Zeitung Heute : Nachdem die Bonner ausblieben, werden die Häuser jetzt auf dem freien Markt verkauft

Rainer W. During

Auf dem Gelände des ehemaligen Flugplatzes am Kladower Ritterfelddamm wurde gestern das Richtfest für die ersten Wohnhäuser der Landstadt Gatow gefeiert. Im Rahmen des größten Bauprojektes des Bundes in Berlin sollen hier, wie berichtet, 1240 Eigenheime entstehen. Ob diese Zahl tatsächlich erreicht wird, gilt allerdings als fraglich. Da sich die Nachfrage der Bonner in Grenzen hält, werden die Immobilien inzwischen auf dem freien Markt angeboten. Die Viterra AG, die hier mit einem Investitionsvolumen von rund 73 Millionen Mark insgesamt 191 Reihen- und Doppelhäuser errichtet, machte den Anfang. Nur zwei Monate nach dem ersten Spatenstich konnte gestern der Richtkranz über den ersten 39 Wohneinheiten aufgezogen werden. Noch vor Ostern sollen hier die ersten Familien einziehen. Erst zwölf Eigenheime wurden verkauft. Die Kunden kommen aus Lankwitz, aus Tempelhof und aus Spandau selbst. "Ein Bonner ist nicht darunter" sagte Viterra-Vorstand Douglas Puchner.

"Die Bonner müssen sich erst finden in Berlin, die sind noch auf der Suche", so Puchners Erfahrung. Außerdem habe sich gezeigt, dass die Interessenten zögern, solange kein Musterhaus besichtigt werden kann. "Wir wollten erst etwas zeigen können, bevor wir richtig mit der Vermarktung anfangen". Den ehemaligen Flugplatz am südwestlichen Stadtrand hält er nach wie vor für "einen der attraktivsten Baustandorte in Berlin", verweist auf die Freizeitmöglichkeiten und die entweder bereits vorhandenen oder parallel entstehenden Infrastrukturen.
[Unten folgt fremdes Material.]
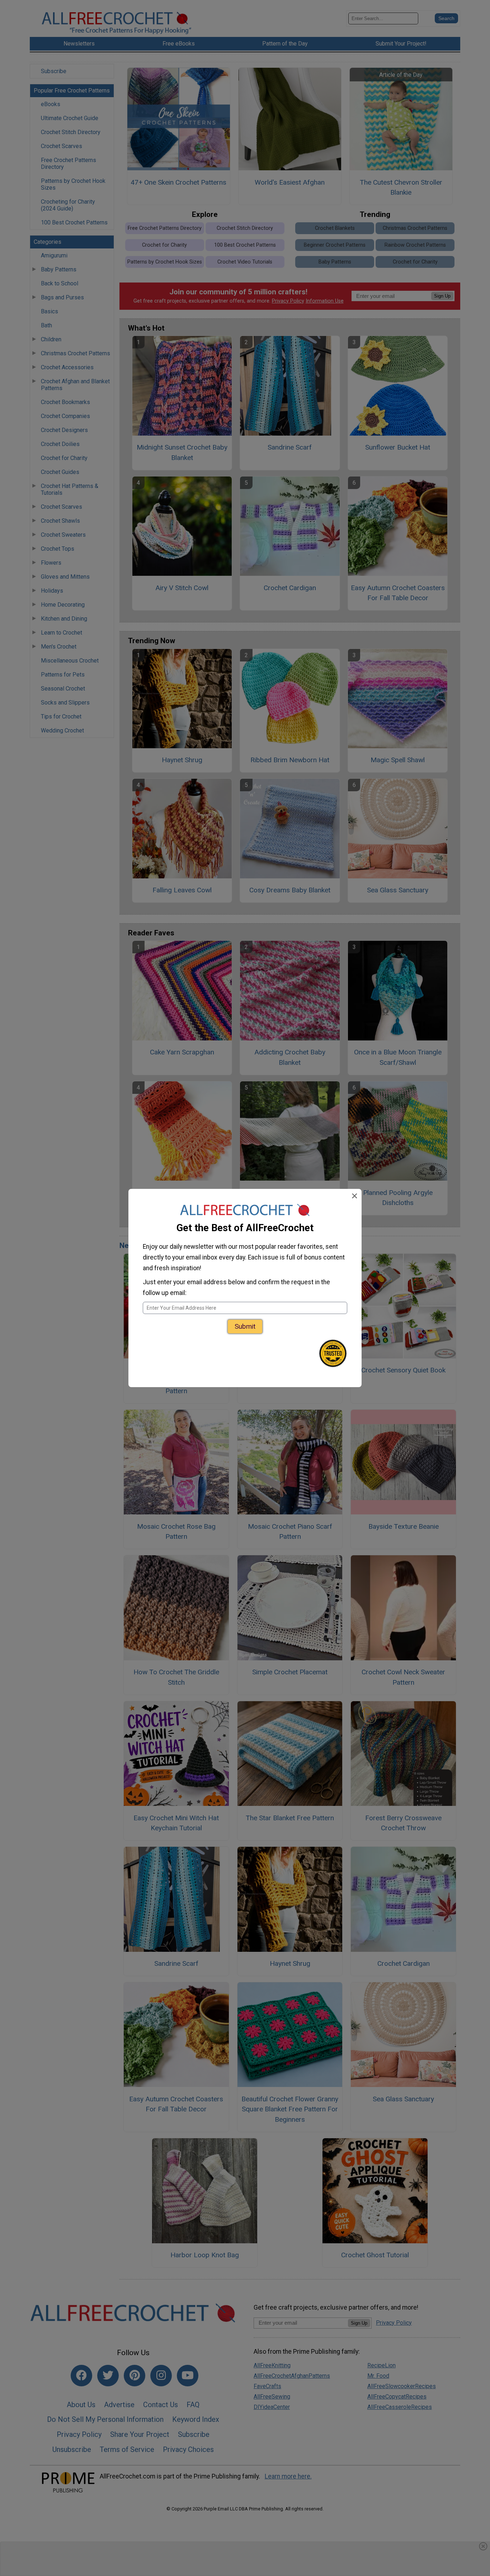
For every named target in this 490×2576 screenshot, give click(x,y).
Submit (245, 1326)
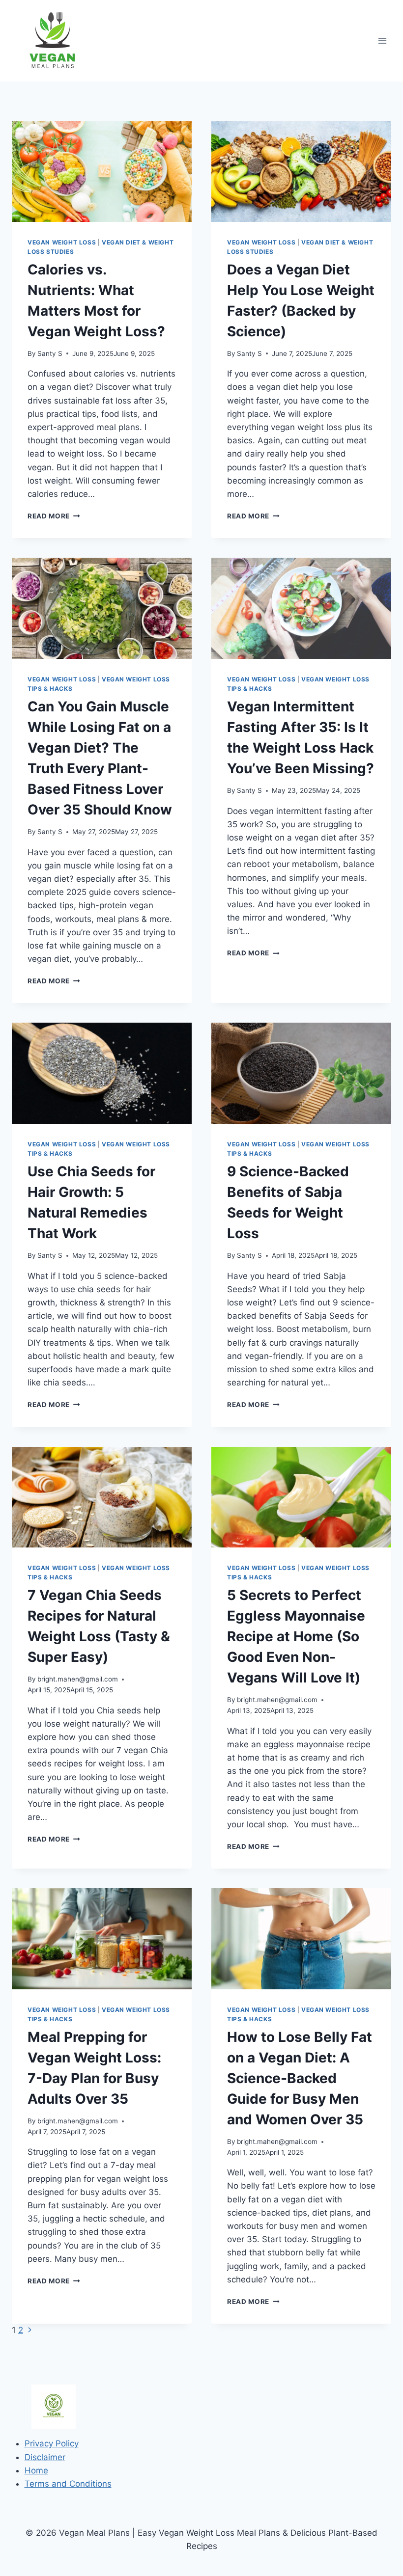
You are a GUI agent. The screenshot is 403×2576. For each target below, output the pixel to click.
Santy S (49, 353)
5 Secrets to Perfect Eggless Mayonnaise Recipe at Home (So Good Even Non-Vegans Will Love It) (296, 1636)
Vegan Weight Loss (62, 242)
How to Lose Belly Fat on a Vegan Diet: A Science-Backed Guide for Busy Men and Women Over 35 (299, 2078)
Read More (54, 516)
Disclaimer (45, 2457)
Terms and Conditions (68, 2484)
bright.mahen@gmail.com (77, 1679)
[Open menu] (382, 40)
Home (36, 2470)
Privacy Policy (52, 2443)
Dazu gehören Grundschule, Gymnasium, Kindertagesstätte und Sportanlagen, die in Sichtweite bereits in den Himmel wachsen. Deren Fertigstellung vor dem Einzug der ersten größeren Gruppen von Neu-Spandauern bezeichnete Bürgermeister Konrad Birkholz als entscheidenden Vorteil. Bei Preisen ab 395 000 Mark einschließlich Grundstück und Erschließung seien die Niedrigenergiehäuser mit ihren deutlich reduzierten Heizkosten gegenüber den Angeboten im Umland durchaus konkurrenzfähig, betonte Baustadtrat Carsten Röding. Damit trage die neue Siedlung dazu bei, die Abwanderung ins Umland, von der Spandau besonders betroffen sei, zu stoppen. Wie berichtet, wurden die einzelnen Baufelder der Landstadt im Rahmen von Auswahlverfahren an verschiedene Investoren vergeben. 116 Einzelgrundstücke werden darüber hinaus über die Bundesvermögensverwaltung an private Interessenten vermarktet, die hier ihre eigenen Baupläne verwirklichen wollen. Röding kündigte für das kommende Jahr einen Wettbewerb für den ebenfalls zum Projekt gehörenden Landschaftspark an, der im Rahmen weiterer Bauabschnitte etwa im Zeitraum zwischen 2003 und 2005 realisiert werden soll. Damit geht der Ausbau der Siedlung wesentlich langsamer voran, als usprünglich geplant war. Und an die 1240 Häuser will heute so recht niemand mehr glauben. "Ich denke, ganz so viele werden es wohl nicht werden", sagte gestern Bürgermeister Birkholz.